I had to reroute the steel dryer vent pipe to accommodate our LG front load dryer. In doing so, the dryer vent is now about 1.5" at it's closest point from the flexible gas line. 

Do I need to be concerned about this? I don't think dryer vents get that hot, but I thought I would at least ask.

Thanks,
Kelly


----------



## Termite (Apr 13, 2008)

It would be best that they don't touch. However, the flexible gas line is actually corrugated stainless steel with a PVC jacket, so there's no hazard of the pipe melting. The PVC jacket could melt if it gets hot enough. You're good with 1/5" of clearance.

The code has no minimum clearance requirements for dryer vents.

Gotta love that LG front loader!
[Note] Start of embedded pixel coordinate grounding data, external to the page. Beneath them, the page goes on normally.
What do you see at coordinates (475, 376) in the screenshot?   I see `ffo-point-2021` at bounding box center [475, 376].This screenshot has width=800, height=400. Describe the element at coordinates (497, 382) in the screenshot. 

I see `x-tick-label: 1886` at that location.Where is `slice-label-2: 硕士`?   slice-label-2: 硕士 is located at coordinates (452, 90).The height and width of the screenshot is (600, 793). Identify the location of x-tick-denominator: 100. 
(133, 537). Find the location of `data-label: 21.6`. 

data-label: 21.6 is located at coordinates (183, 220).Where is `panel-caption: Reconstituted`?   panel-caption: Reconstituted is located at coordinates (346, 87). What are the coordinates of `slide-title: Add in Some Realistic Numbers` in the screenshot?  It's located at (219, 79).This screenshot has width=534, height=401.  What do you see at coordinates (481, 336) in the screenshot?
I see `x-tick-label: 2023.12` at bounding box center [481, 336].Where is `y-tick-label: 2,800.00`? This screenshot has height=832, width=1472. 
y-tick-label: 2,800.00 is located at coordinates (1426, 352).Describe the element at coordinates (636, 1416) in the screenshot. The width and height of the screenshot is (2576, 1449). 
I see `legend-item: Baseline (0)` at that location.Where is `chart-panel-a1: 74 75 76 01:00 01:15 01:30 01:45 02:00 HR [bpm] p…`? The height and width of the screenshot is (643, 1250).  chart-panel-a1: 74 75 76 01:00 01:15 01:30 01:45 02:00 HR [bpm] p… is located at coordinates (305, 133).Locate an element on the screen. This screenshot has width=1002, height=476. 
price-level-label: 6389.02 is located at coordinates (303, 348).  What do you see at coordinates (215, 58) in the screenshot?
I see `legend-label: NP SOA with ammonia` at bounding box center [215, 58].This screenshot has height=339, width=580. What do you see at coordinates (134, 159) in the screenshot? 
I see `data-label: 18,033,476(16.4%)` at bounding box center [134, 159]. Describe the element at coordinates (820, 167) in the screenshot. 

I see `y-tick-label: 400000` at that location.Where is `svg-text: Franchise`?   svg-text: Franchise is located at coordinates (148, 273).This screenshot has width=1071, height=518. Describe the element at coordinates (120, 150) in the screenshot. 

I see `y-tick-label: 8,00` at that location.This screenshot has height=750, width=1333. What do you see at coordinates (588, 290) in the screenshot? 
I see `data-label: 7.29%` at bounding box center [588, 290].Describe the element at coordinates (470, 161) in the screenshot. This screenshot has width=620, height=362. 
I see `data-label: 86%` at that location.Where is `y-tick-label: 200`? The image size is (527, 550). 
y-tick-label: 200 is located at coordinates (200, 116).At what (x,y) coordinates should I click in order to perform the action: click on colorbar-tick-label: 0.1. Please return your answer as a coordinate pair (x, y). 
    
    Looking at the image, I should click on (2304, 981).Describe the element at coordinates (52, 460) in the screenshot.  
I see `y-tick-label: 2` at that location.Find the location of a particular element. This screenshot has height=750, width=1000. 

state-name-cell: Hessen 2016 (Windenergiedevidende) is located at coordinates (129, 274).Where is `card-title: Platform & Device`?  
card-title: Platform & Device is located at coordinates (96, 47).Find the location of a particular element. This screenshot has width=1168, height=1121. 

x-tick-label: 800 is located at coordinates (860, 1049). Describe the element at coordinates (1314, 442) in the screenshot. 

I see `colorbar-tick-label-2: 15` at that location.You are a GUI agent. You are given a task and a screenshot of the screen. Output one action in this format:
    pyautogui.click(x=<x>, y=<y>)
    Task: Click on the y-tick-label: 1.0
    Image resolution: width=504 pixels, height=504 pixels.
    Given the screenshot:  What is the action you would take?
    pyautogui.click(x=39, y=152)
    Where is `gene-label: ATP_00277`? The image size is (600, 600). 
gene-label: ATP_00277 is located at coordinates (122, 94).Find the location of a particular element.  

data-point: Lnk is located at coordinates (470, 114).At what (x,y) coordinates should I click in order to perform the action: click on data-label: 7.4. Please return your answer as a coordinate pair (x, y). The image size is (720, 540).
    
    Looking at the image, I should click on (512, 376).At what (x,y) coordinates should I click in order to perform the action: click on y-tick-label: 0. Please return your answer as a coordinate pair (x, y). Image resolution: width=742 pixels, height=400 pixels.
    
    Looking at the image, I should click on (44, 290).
We just got a pair last week and couldn't be happier.


----------



## kcrossley2 (Dec 17, 2006)

Do you think I should fabricate and install a simple heat shield made out of sheet metal, just to be safe? 

And yes, those front loaders are pretty cool. Here's the one my wife got: http://us.lge.com/products/model/detail/home appliances_laundry_washers_WM2487HRM.jhtml


----------



## kcrossley2 (Dec 17, 2006)

Do you think I should fabricate and install a simple heat shield made out of sheet metal, just to be safe? 

And yes, those front loaders are pretty cool. Here's the one my wife got: http://us.lge.com/products/model/detail/home appliances_laundry_washers_WM2487HRM.jhtml


----------



## Termite (Apr 13, 2008)

If it makes you feel better, there's no reason you couldn't do that. 

I'm telling you with 100% certaintly that there's no hazard with the vent's proximity to the gas line though.:no:


----------



## kcrossley2 (Dec 17, 2006)

As luck would have it, I just had a visit from the county plumbing inspector for something unrelated. He said the same thing. You're a wise man thekctermite. Thanks again for the advice.


----------